International student cap legislation announced

The Albanese government will this week announce legislation to cap the number of international students individual universities are allowed to enrol per year, among other measures.

However, the cap will not be completely rigid, allowing universities to negotiate a higher cap if they commit to building new student housing for both domestic and international students.

Home Affairs Minister Clare O'Neil has been slowing down student visa processing since December, after the government announced its new migration policy that aims to cut the number of migrant students entering Australia.

The policy tightened student visa rules and raised the required level of English language competency, which hit private, vocational colleges – some of which exploited international students – the hardest.

Monash University, Melbourne University, the University of Queensland, the University of New South Wales and the University of Sydney – Australia's five biggest institutions – are still enrolling high numbers of international students, and have argued against a hard cap.

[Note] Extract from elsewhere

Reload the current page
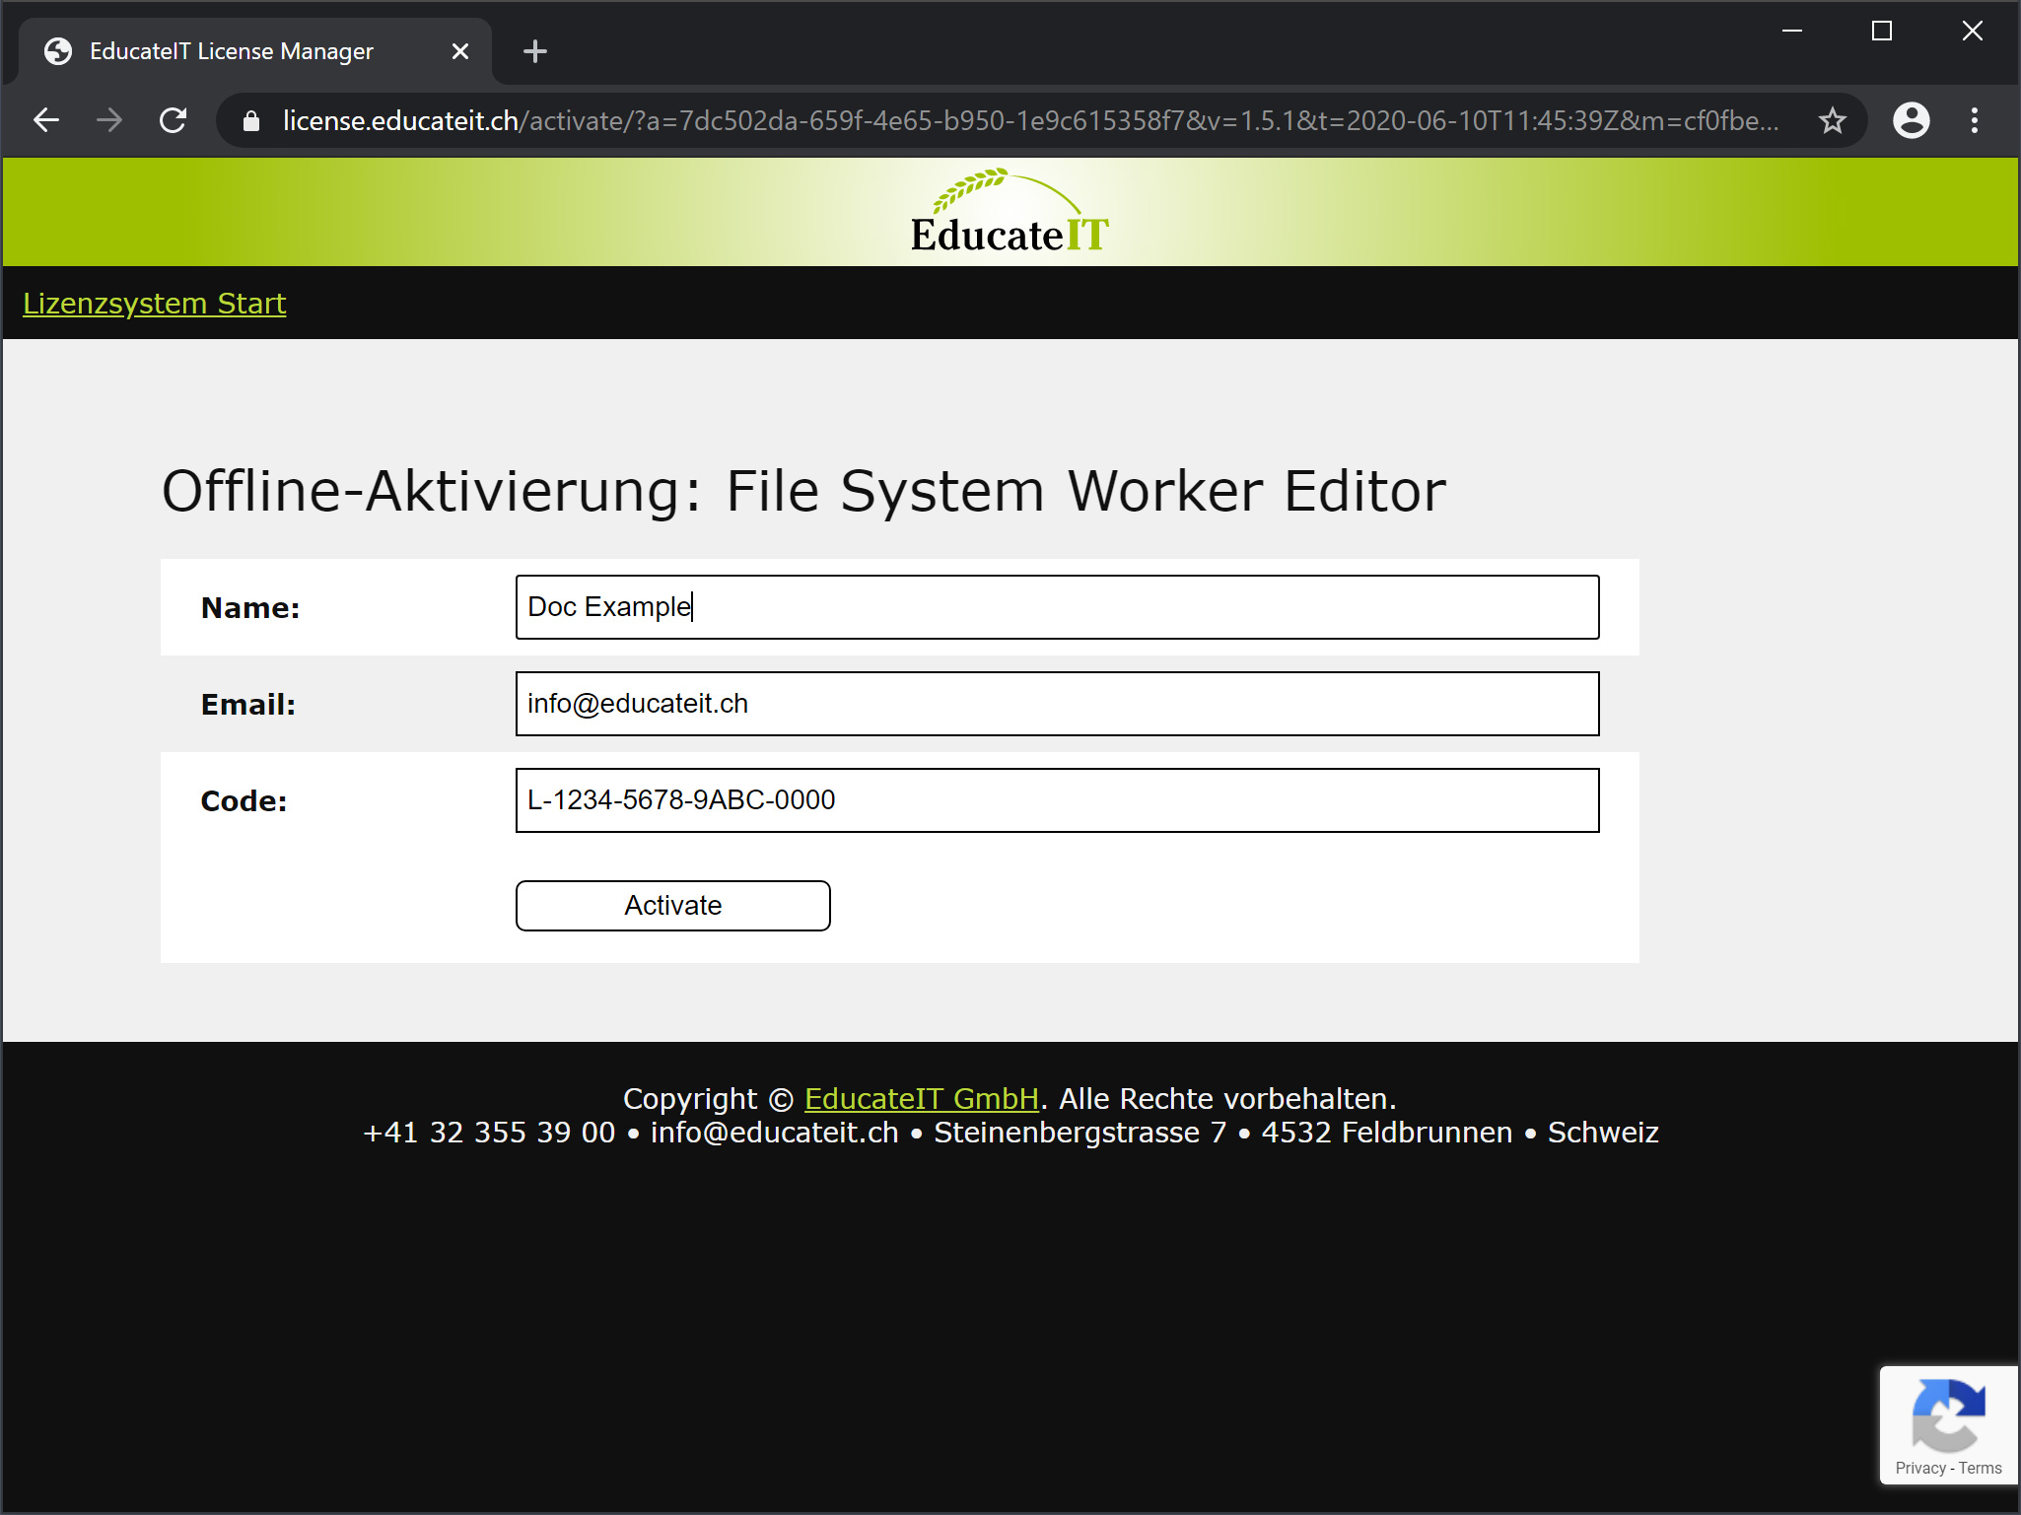This screenshot has height=1515, width=2021. (x=174, y=120)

Universities are also concerned that current restrictions are affecting Australia's reputation as a country that provides quality education to overseas students.

But, Education Minister Jason Clare said the rules, outlined in a draft international education framework, will support the sustainability, quality and integrity of Australia's international education offerings.

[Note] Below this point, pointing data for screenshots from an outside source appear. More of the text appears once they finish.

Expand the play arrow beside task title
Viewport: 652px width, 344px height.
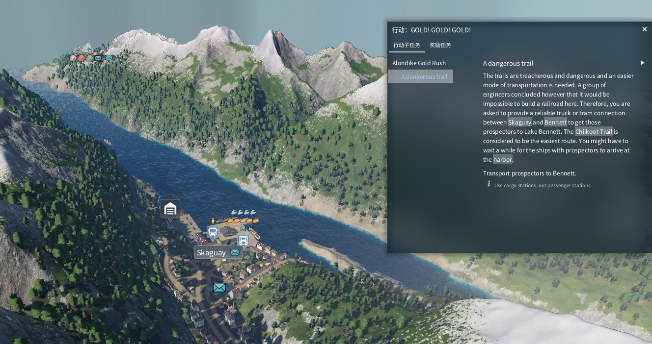[642, 63]
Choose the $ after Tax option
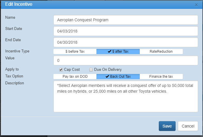This screenshot has height=137, width=203. 118,52
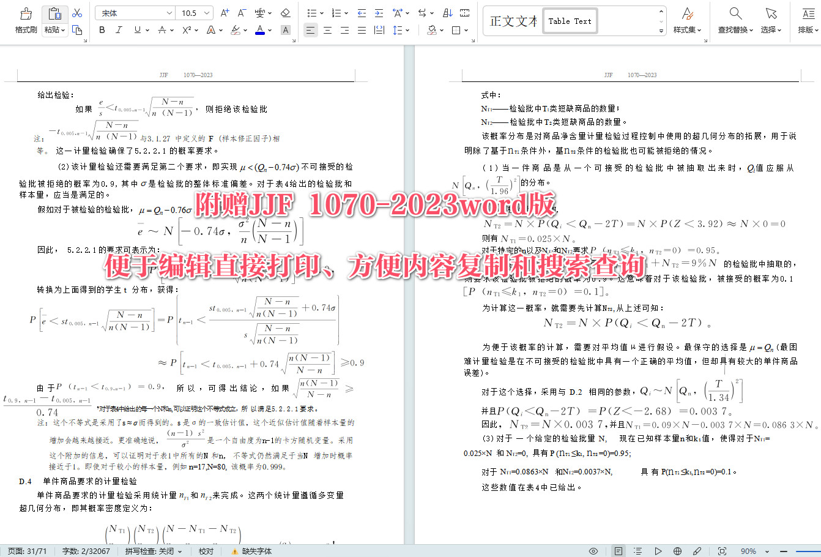Select the Format Painter (格式刷) tool
Image resolution: width=821 pixels, height=557 pixels.
pyautogui.click(x=24, y=18)
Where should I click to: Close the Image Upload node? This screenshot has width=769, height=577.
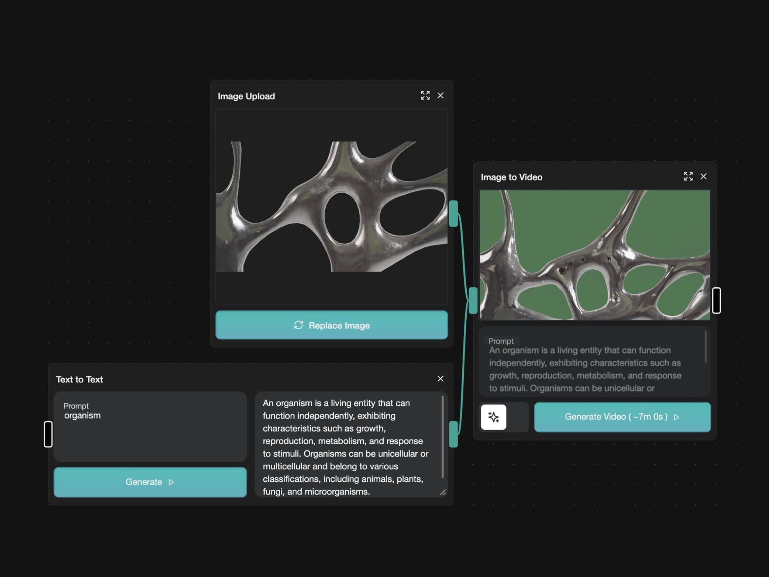pos(441,95)
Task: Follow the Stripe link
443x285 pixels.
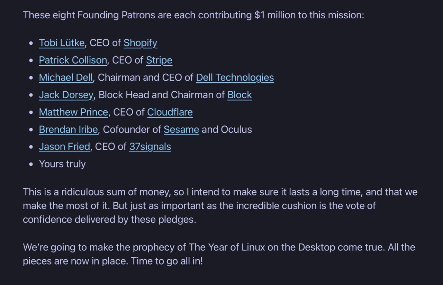Action: coord(159,60)
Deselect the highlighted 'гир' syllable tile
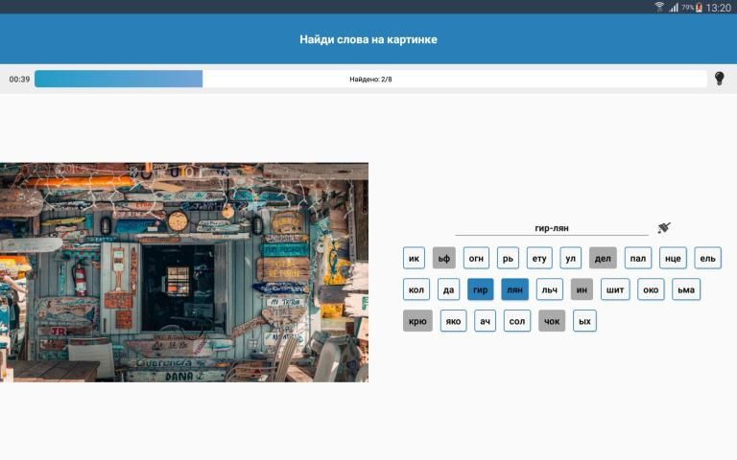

Mr Clare and Ms O'Neil met with the International Education Council and university leaders on Monday morning to discuss the new legislation framework, which also includes:

  • Capping the number of foreign students institutions can enrol over a particular period of time.
  • Preventing education providers from owning education agent businesses
  • Pausing enrolments to both international education providers and providers of new courses for 12 months to assess their legitimacy
  • Cancelling dormant provider registrations
  • Requiring new providers to demonstrate a quality track record to domestic students before they can begin enrolling international students
  • Prohibiting providers under serious regulatory investigation from recruiting new foreign students
  • Banning education provider agents from making commissions off students who transfer between institutions or providers (an incentive that fuelled the actions of many shonky operators pre-crackdown)

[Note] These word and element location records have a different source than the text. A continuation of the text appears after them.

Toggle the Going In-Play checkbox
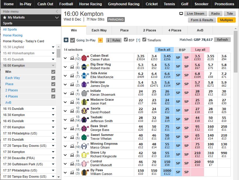pyautogui.click(x=73, y=40)
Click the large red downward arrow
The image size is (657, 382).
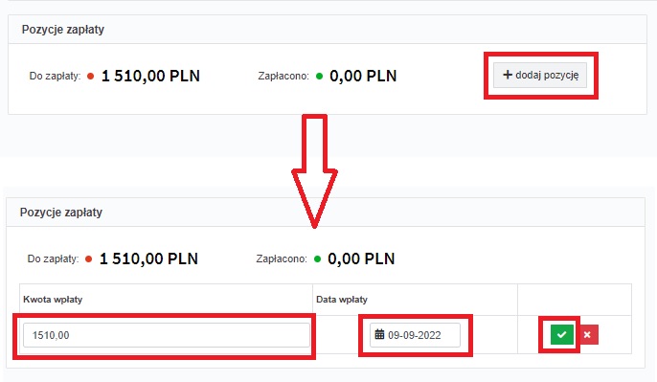coord(315,171)
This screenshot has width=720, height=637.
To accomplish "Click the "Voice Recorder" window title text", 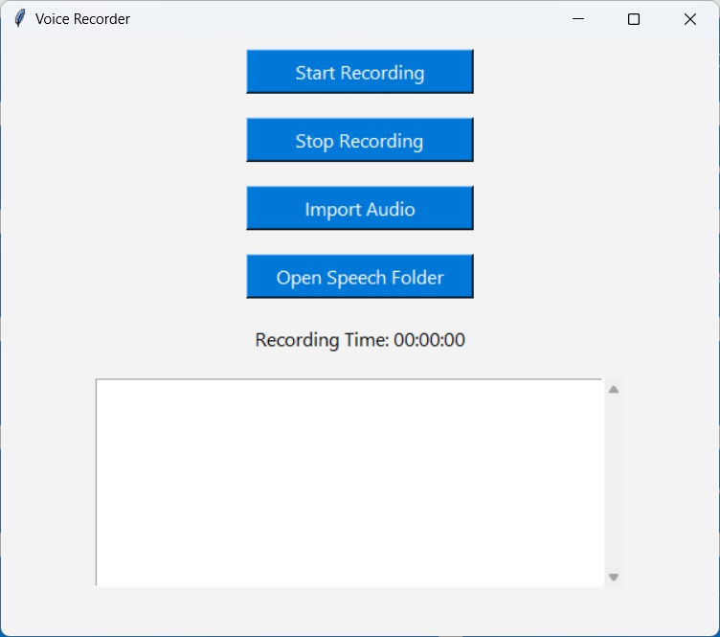I will pos(82,19).
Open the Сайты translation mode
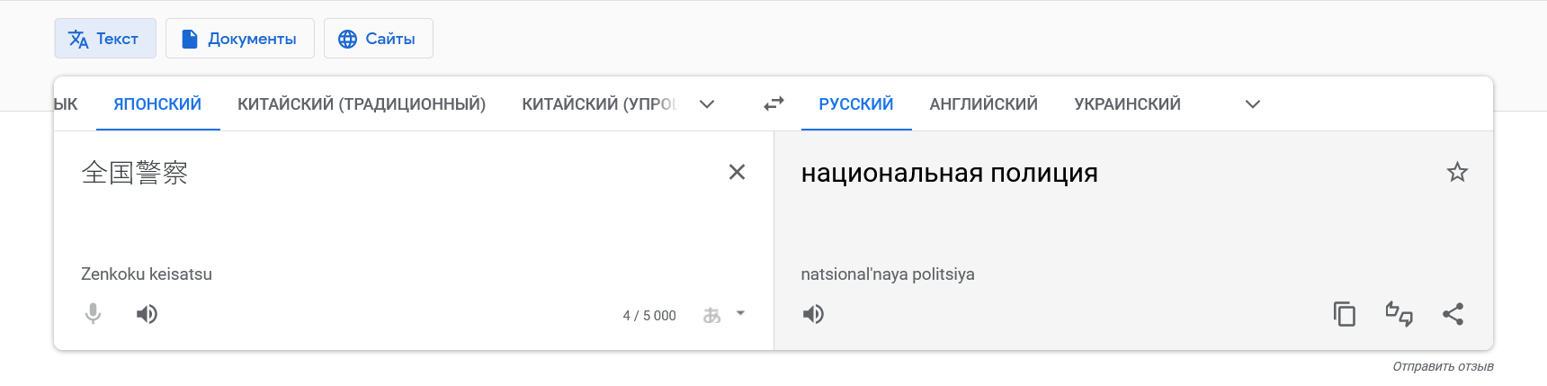Image resolution: width=1547 pixels, height=386 pixels. click(378, 39)
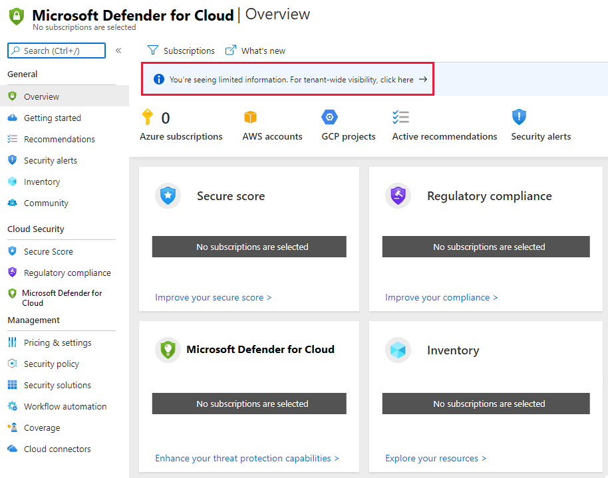Open Cloud connectors from sidebar
This screenshot has height=478, width=608.
57,449
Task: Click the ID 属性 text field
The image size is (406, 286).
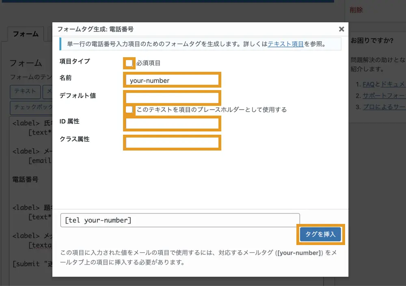Action: pyautogui.click(x=172, y=124)
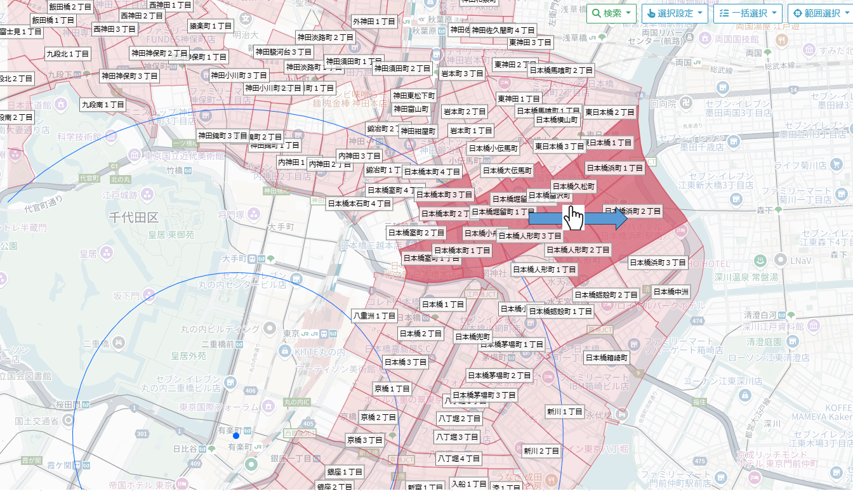The width and height of the screenshot is (853, 491).
Task: Choose the 新川１丁目 area label
Action: pos(564,412)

The government noted international students are an important part of the Australian economy. Overseas students have brought $26bn into Australia this year.

The peak body for universities, Universities Australia (UA), said ministers mustn't forget the impact international student funds have on the sector.

"Decades of careful and strategic work by universities and the Government has seen Australia grow to be a leading provider of international education. We can’t let this work go to waste," UA chief executive Luke Sheehy said.

"International education supports our foreign policy objectives, fosters greater international collaboration and is a major economic driver for the nation.

"The sector contributed $48bn to the economy last year, accounting for over half of Australia’s economic growth and supporting the vital work our universities do on behalf of all Australians."

The federal government is expected to address immigration numbers in general, along with its rental and housing crisis effects, in the budget to be released on Tuesday.